Apparently, America’s strategy is to concentrate air power in fewer, more advanced, very costly aircraft. At $150M each, built in such low numbers, losses would be devastating. The weakness in this strategy lies in the numbers.

In such limited numbers, the F-22 will be vulnerable to being overwhelmed by a much larger opposing force, even if every one of its six AMRAAMs finds its mark. Eventually, its weapons or its fuel will be exhausted, or its supporting tankers will be destroyed in a full scale conflict with an adversary whose strategy is based on large numbers of modern, inexpensive aircraft.

It has long been understood that human pilots cannot tolerate the most extreme forces that fighters are capable of experiencing. However, we must rely on humans for the good judgment needed to make critical decisions based on principles, values, and experience.

The solution is to deploy large numbers of inexpensive unmanned combat fighters that operate in close coordination with a human piloted fighter and his wingman. Let’s call these drones swarmers in reference to the small, agile, swarming fighters from the classic video game Defender. Swarmers should operate largely autonomously toward some overall set of goals that govern the squadron. The human pilots would set these goals in the course of the mission, such as which enemy aircraft to engage.

Each swarmer would rely entirely on its programming for maneuvering and tactics. The swarmers decide collectively amongst each other how to work as a team to accomplish their immediate goals. If an enemy air-to-air missile is inbound, the immediate priority is to protect the human piloted aircraft, sacrificing a swarmer if necessary.

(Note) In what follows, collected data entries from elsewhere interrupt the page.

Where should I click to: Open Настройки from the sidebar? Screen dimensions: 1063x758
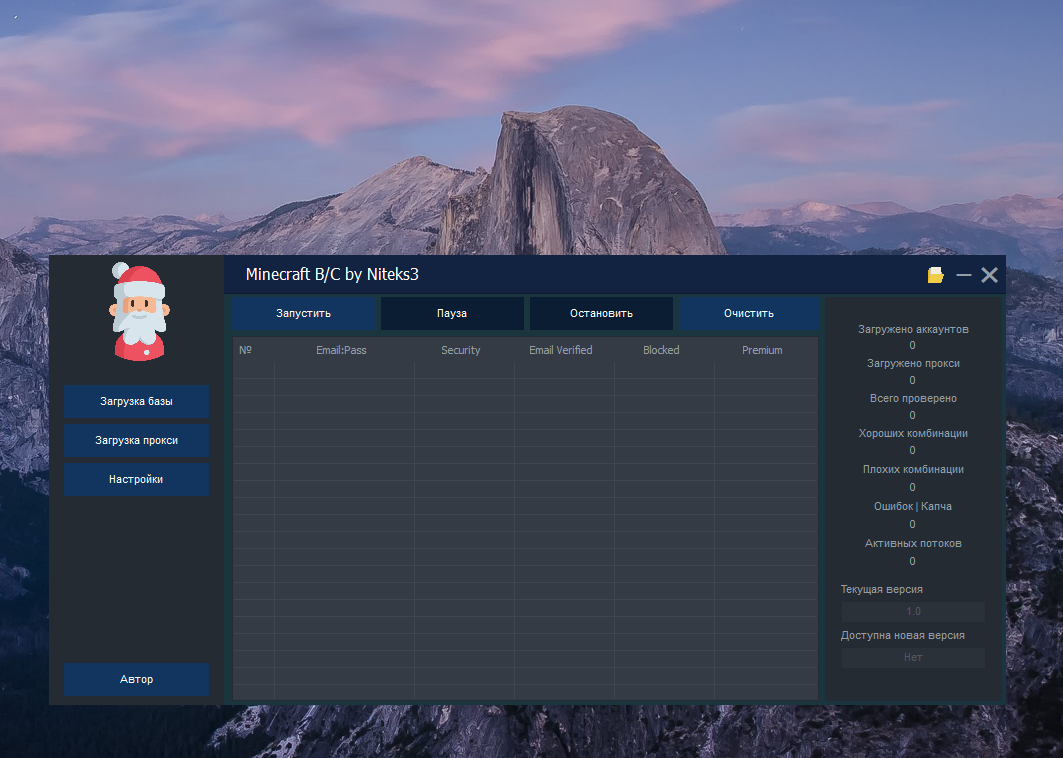[x=137, y=479]
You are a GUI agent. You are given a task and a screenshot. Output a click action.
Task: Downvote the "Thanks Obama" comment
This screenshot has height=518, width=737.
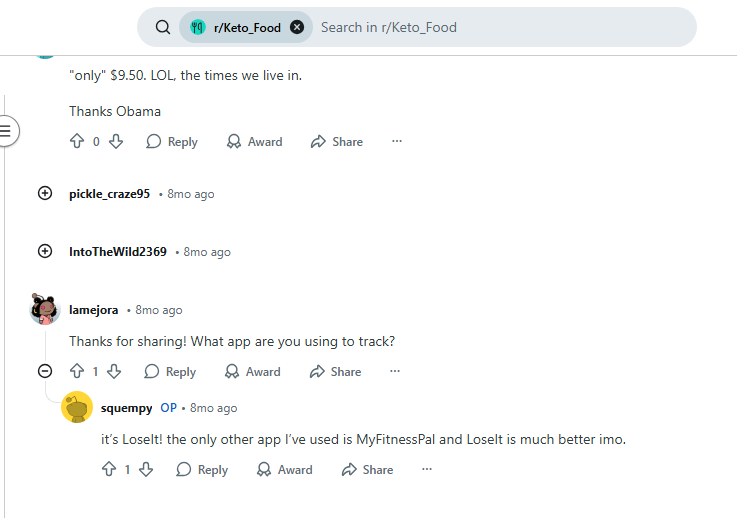click(x=115, y=142)
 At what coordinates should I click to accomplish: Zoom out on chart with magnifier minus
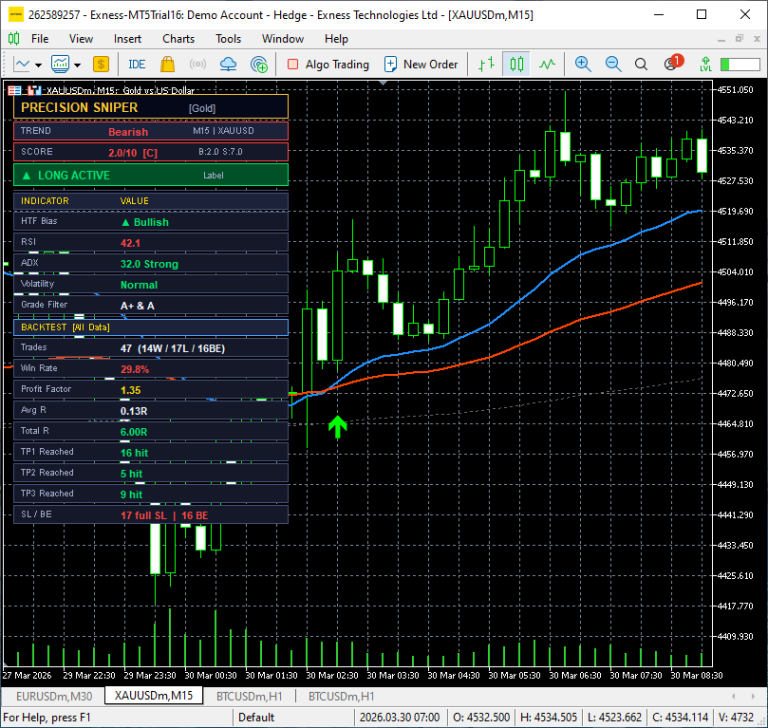pos(613,64)
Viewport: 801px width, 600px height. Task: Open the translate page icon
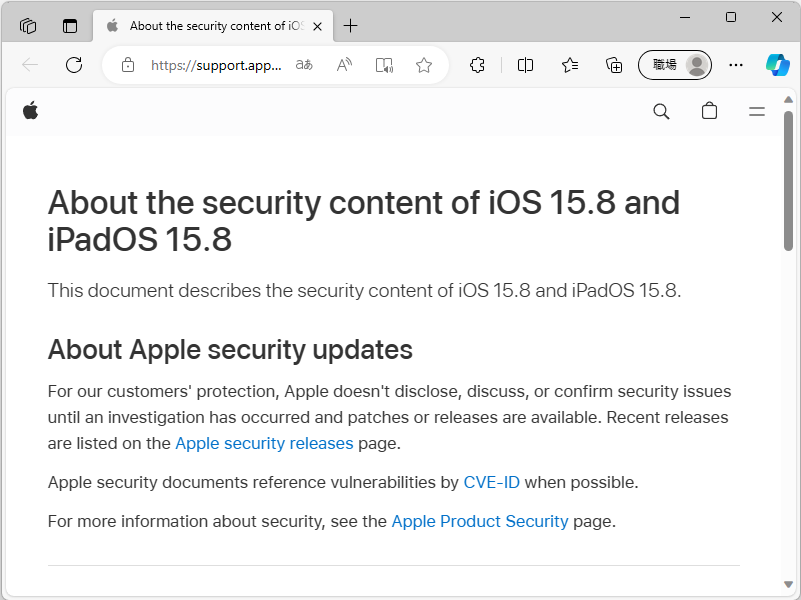pyautogui.click(x=304, y=64)
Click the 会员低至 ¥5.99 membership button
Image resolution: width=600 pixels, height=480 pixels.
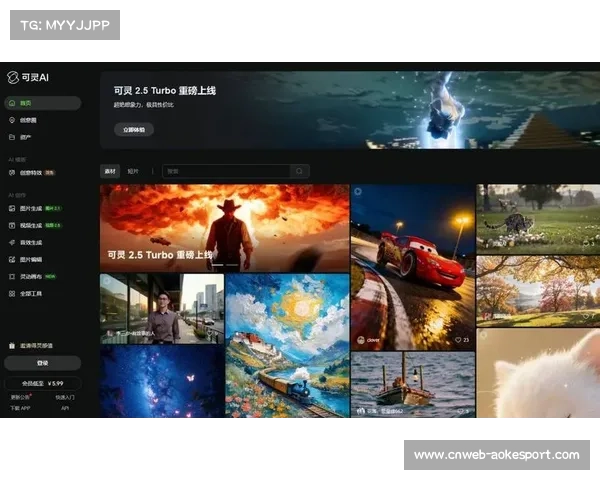click(42, 383)
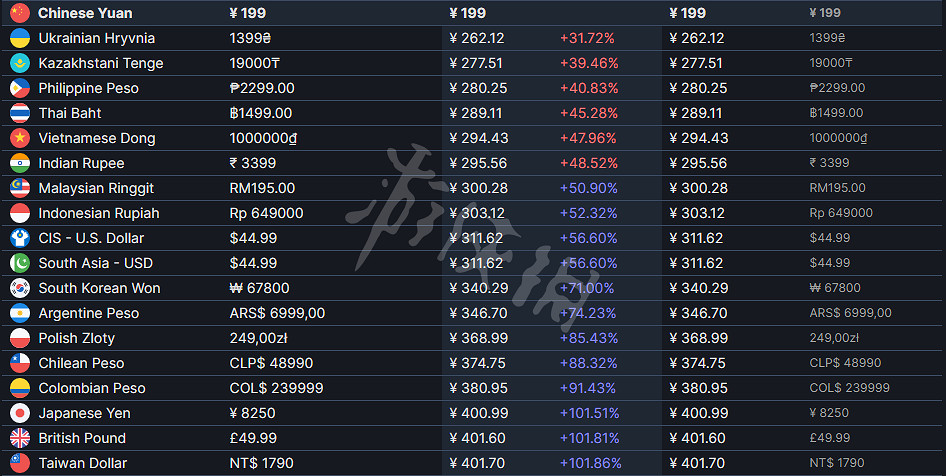Click the Kazakhstan flag icon
The width and height of the screenshot is (946, 476).
pyautogui.click(x=19, y=63)
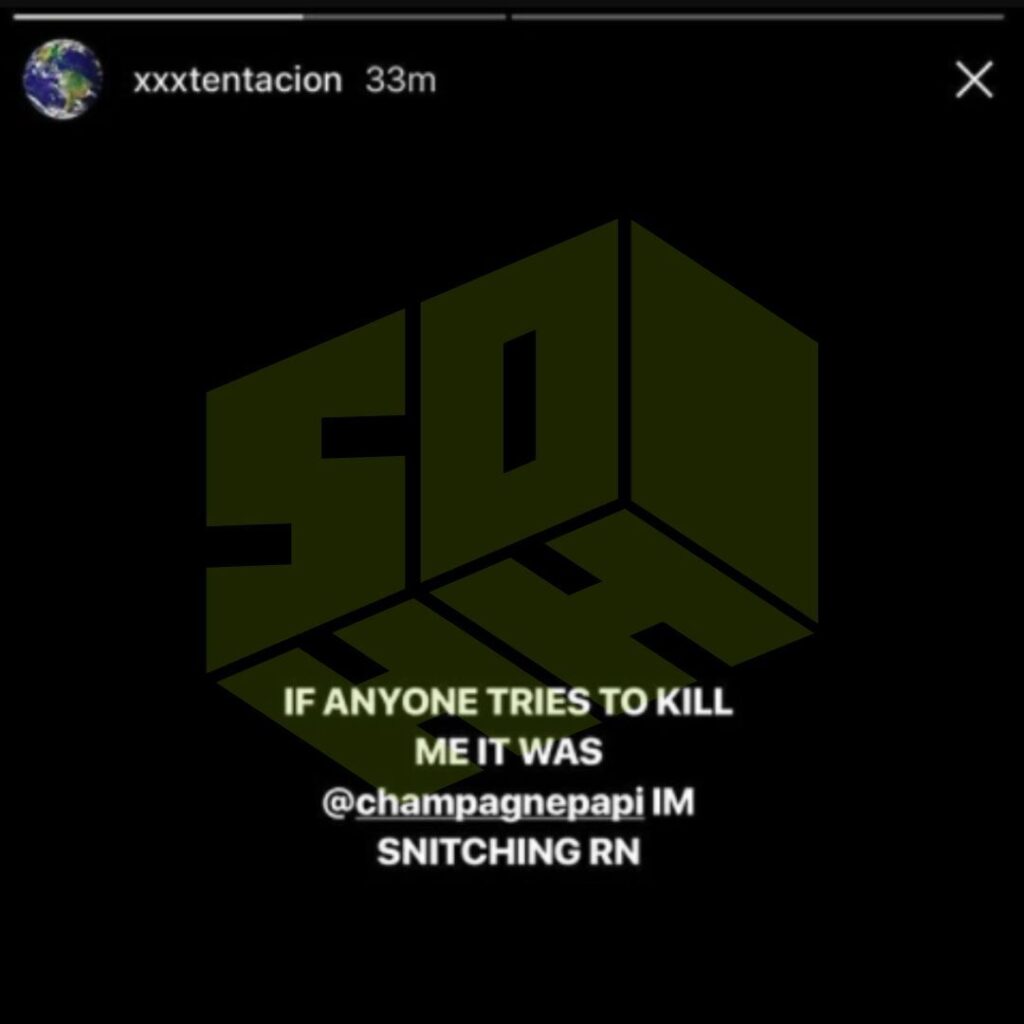The width and height of the screenshot is (1024, 1024).
Task: Click the word "KILL" in the caption
Action: (694, 702)
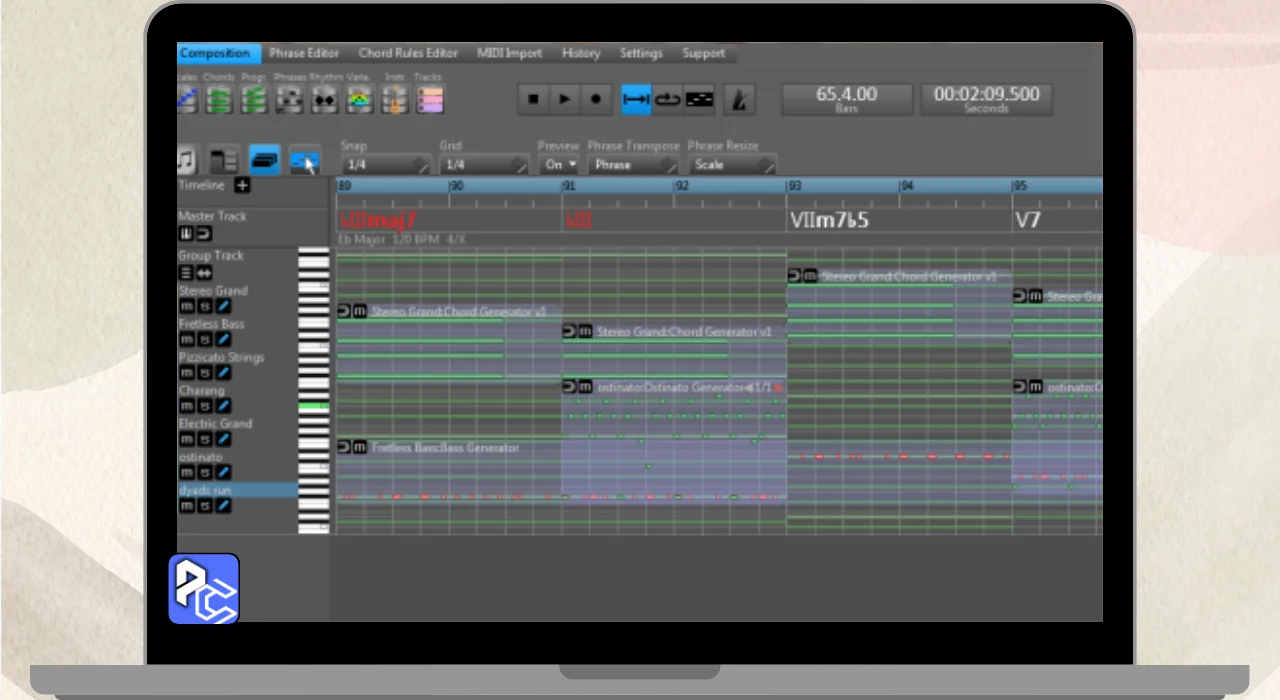Viewport: 1280px width, 700px height.
Task: Open the Snap value dropdown
Action: coord(384,165)
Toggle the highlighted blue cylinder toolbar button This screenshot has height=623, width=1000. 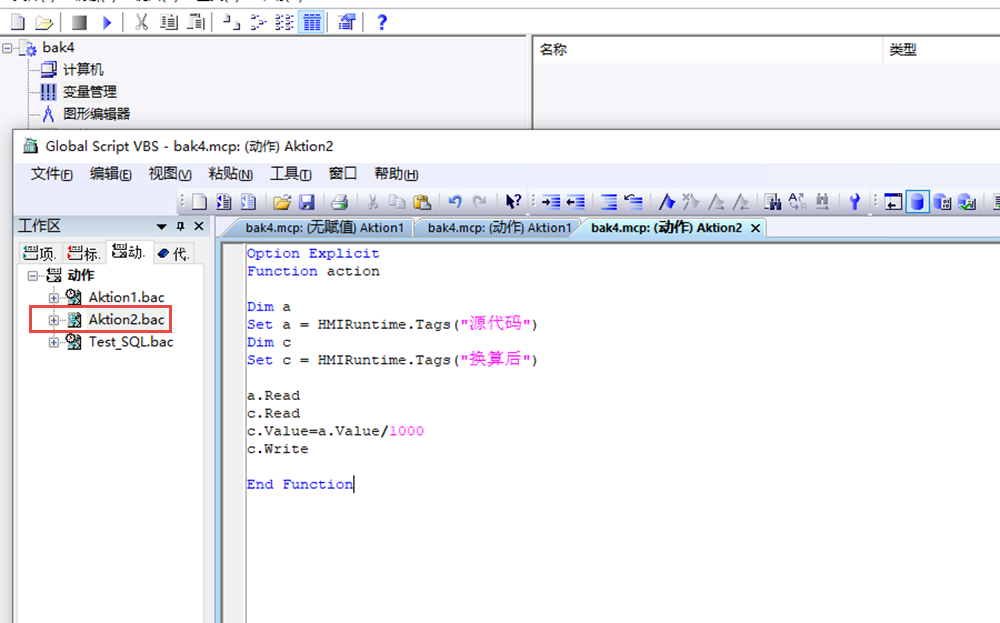click(917, 202)
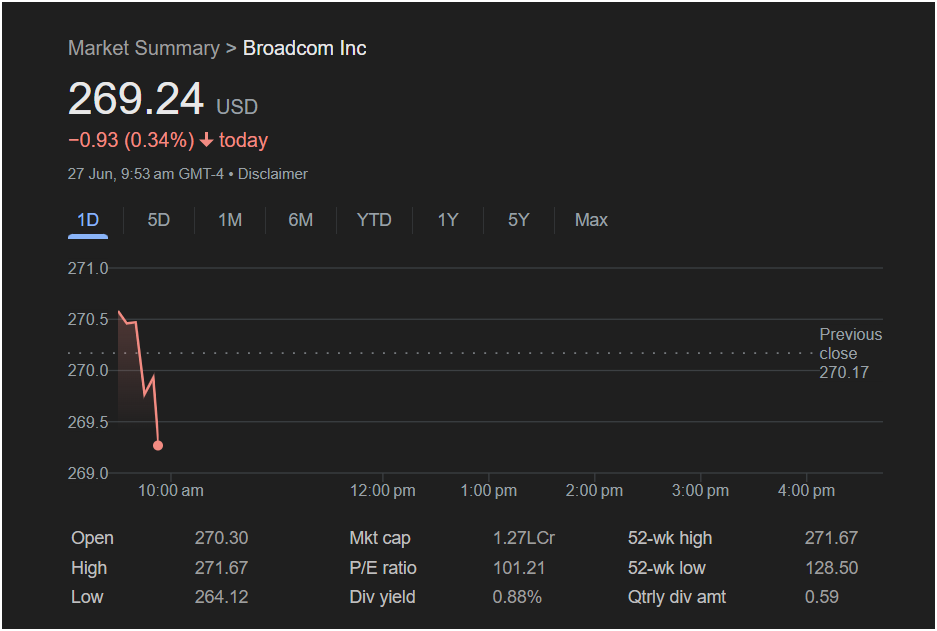Click the Previous close 270.17 label
Image resolution: width=937 pixels, height=631 pixels.
click(850, 353)
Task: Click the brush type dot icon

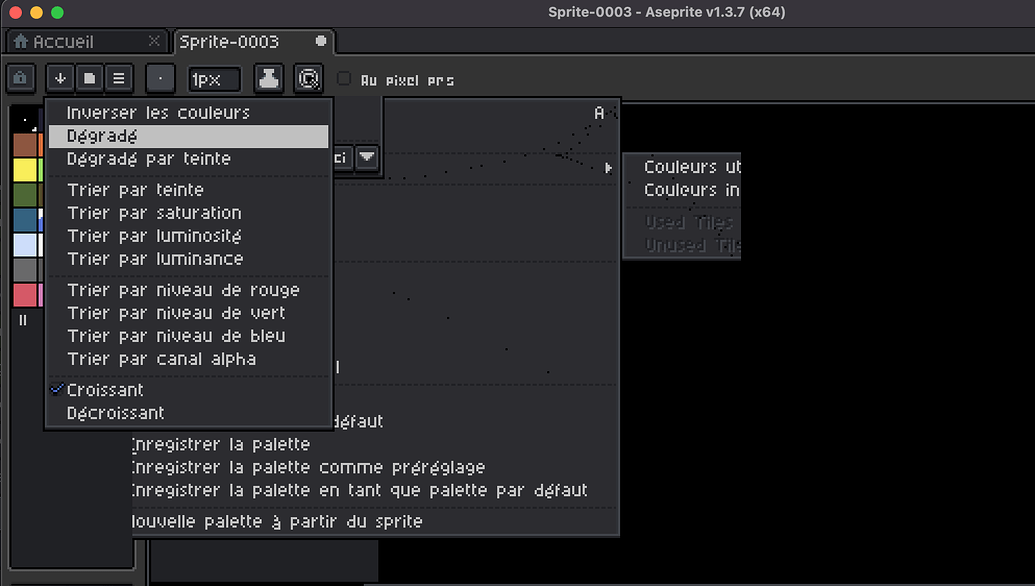Action: click(160, 78)
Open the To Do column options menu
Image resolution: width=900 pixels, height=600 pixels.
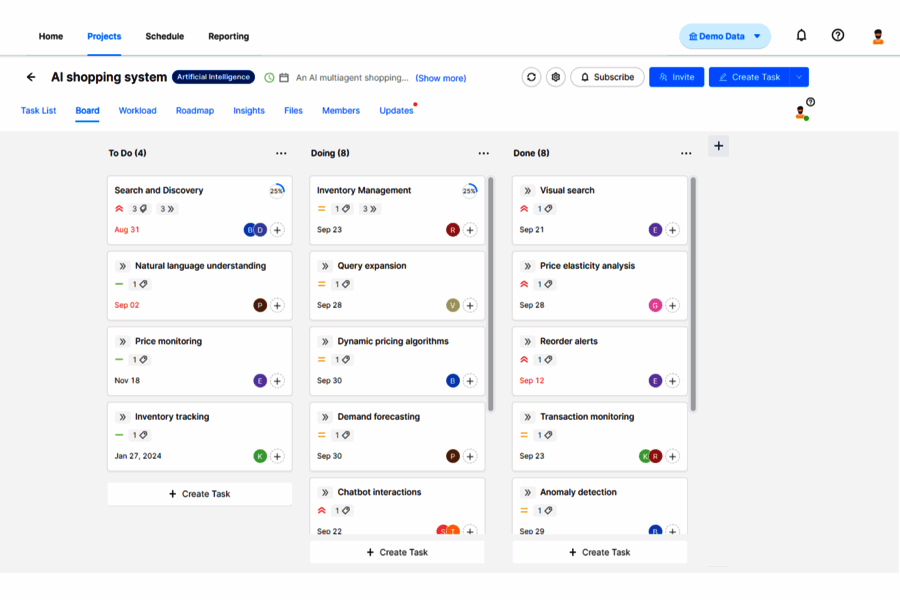point(282,153)
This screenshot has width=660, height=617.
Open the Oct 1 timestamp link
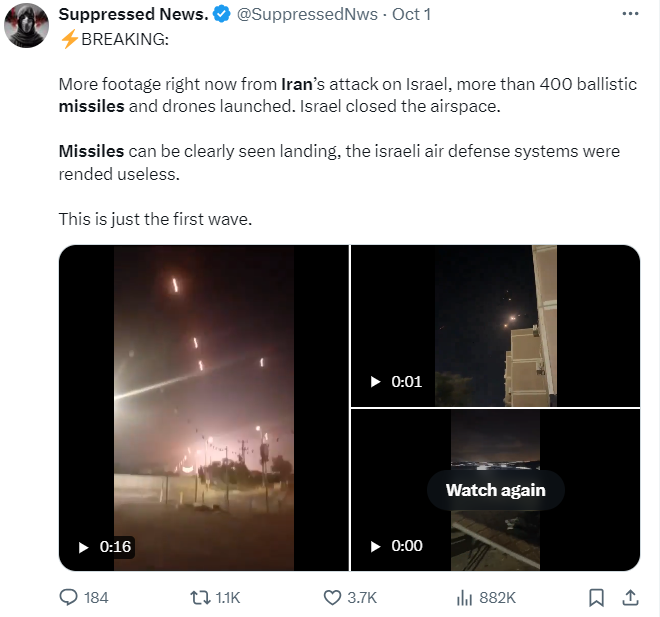coord(412,15)
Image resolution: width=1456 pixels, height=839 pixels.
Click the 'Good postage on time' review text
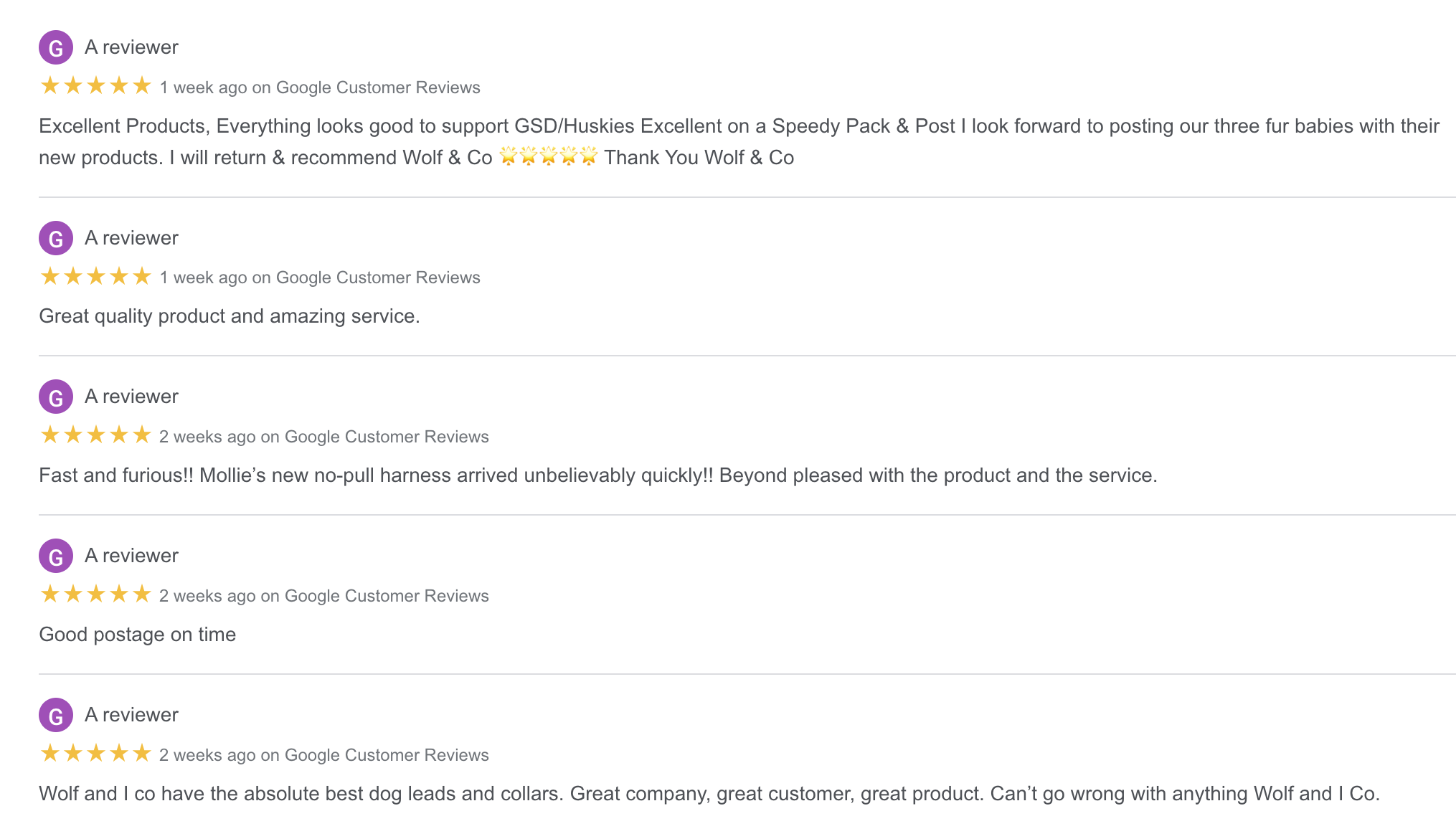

Offensively, some swarmers can serve as bait, maneuvering to lure the enemy into a position favorable to being targeted by its peers.

This approach puts inexpensive assets into the riskiest situations, while keeping human pilots and costly assets protected. Swarmers can carry missiles, ammunition, flares, and chaff in large numbers—-mutually reinforcing through computerized coordination. This enables a small fleet of advanced fighters with highly trained pilots to increase its lethality while also greatly improving survivability.